------ Passage to read ------

I recently created a prototype sales flow in Axure that contained a dummy chat button. One of the next requests for prototyping that I received was on testing the actual activation of the chat button and the subsequent screens after. However, I went slightly further than only prototyping the chat button interaction.
Why not add live chat to it so you can test end-to-end ?
Since participating on a few U-lab sessions organised by my colleague, I firmly believe that the more realistic your environment, the better the tester can focus on the actual proces that is being tested. It doesn’t need to look exactly right (although that’s fine too) as long as most or all of the functionality is there. Otherwise a tester can become focused on an missing element and not on the actual prototype.
For instance, the sales flow I previously created contains a general conditions text. At first I just added a page to the prototype so the user could at least click on the general conditions link, but I left the actual page empty.
One or two test users found the empty page, and remarked on it repeatedly – it clearly bugged them, even though it was only a very small part of the flow they were asked to test. So I quickly added the beginning of the actual text to the page. Subsequently there were no more remarks.
So instead of using pre made ‘fake’ speech bubbles to ‘make pretend’ that there was a chat session going on, I got to thinking about my previous experiences with Python and Flask and the way you can use those tools to create a website with very little effort.
Wouldn’t there already exist a way to easily setup a live chat server and integrate it with the Axure sales flow prototype ?
The backend : live chat application using the Flask micro-framework
Let’s first describe the ‘backend’ : I used Flask together with some extra libraries like Flask-SocketIO to create the chat server.
[Flask is what is called a framework, written in Python, that allows you to code a web application using only a few tools and templating languages that have been configured to work together. It’s called a micro framework because it allows you to work fairly freely, not confining you too much. A full framework is much more rigid in using databases, templating languages, etc]
Soon after, I had a chat server running that allowed you to start up a browser, enter a room and type in a line of text, hit enter, and have it displayed on two different sessions that were in the same ‘chatroom’.
As long as you are on the same (wireless) network, you can visit the server and chat together in a room. So the U-lab organiser or a third party can run the ‘server’ on his mac, and the tester can use a browser on another device to visit the server url (using another id) and we have a live chat going between the two parties.
As I wanted to test the mobile view of it, I modified the provided example to use Bootstrap and css-styled it so that the chat lines are not shown as simple text but as speech bubbles, similar to Messenger. If the user entering the chat line is the same as the user it is being shown to, it is shown on the right side of the screen, else it is shown on the left.
Also, I removed the first ‘login’ screen from the example provided so I could call the chat screen up from within the Axure prototype based on url parameters so the user does not have to login any more.

------

**Required task**
Write out the passage on the live chat prototype word for word, from "Why not add" up to and including "actual page empty.".

------ Data section ------

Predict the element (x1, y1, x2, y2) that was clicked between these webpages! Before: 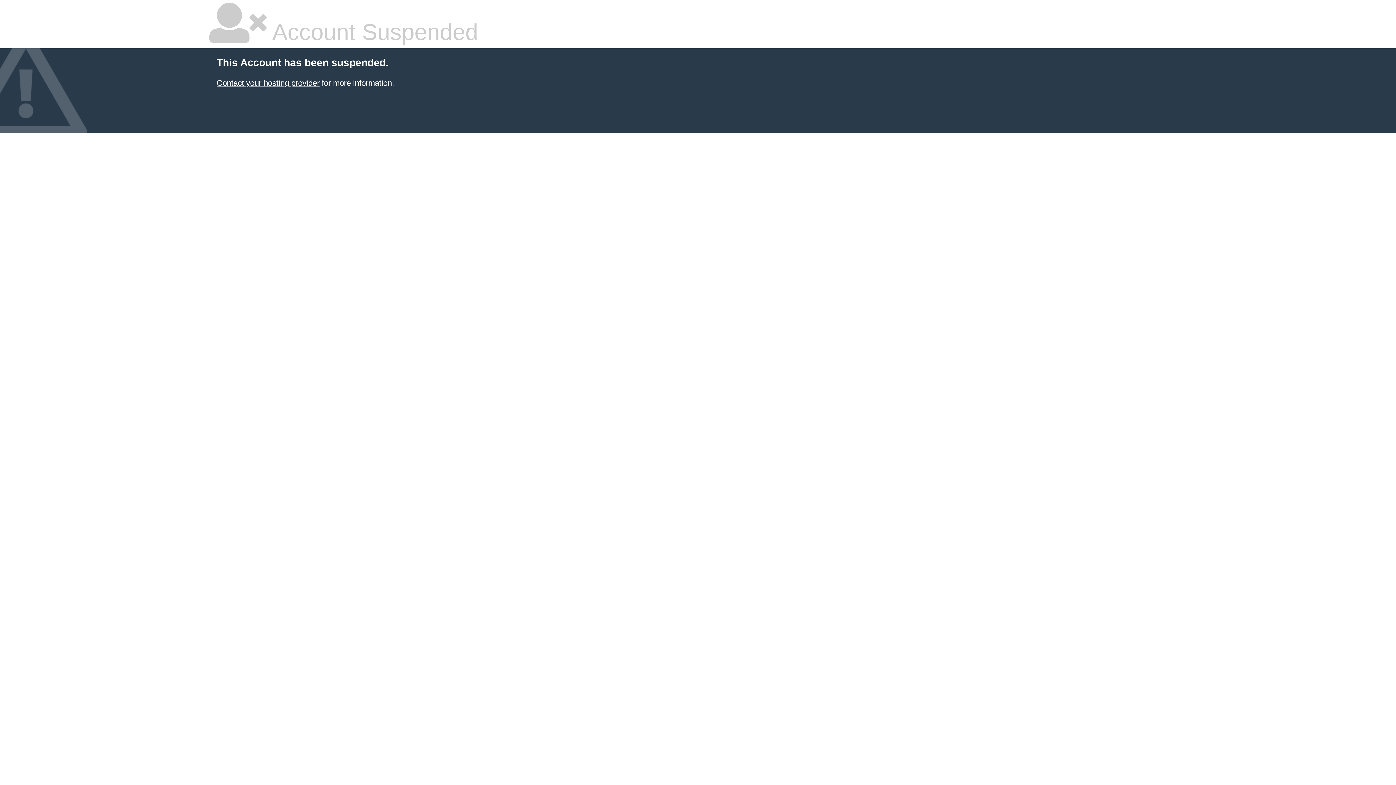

------

**Completed task**
Why not add live chat to it so you can test end-to-end ?
Since participating on a few U-lab sessions organised by my colleague, I firmly believe that the more realistic your environment, the better the tester can focus on the actual proces that is being tested. It doesn’t need to look exactly right (although that’s fine too) as long as most or all of the functionality is there. Otherwise a tester can become focused on an missing element and not on the actual prototype.
For instance, the sales flow I previously created contains a general conditions text. At first I just added a page to the prototype so the user could at least click on the general conditions link, but I left the actual page empty.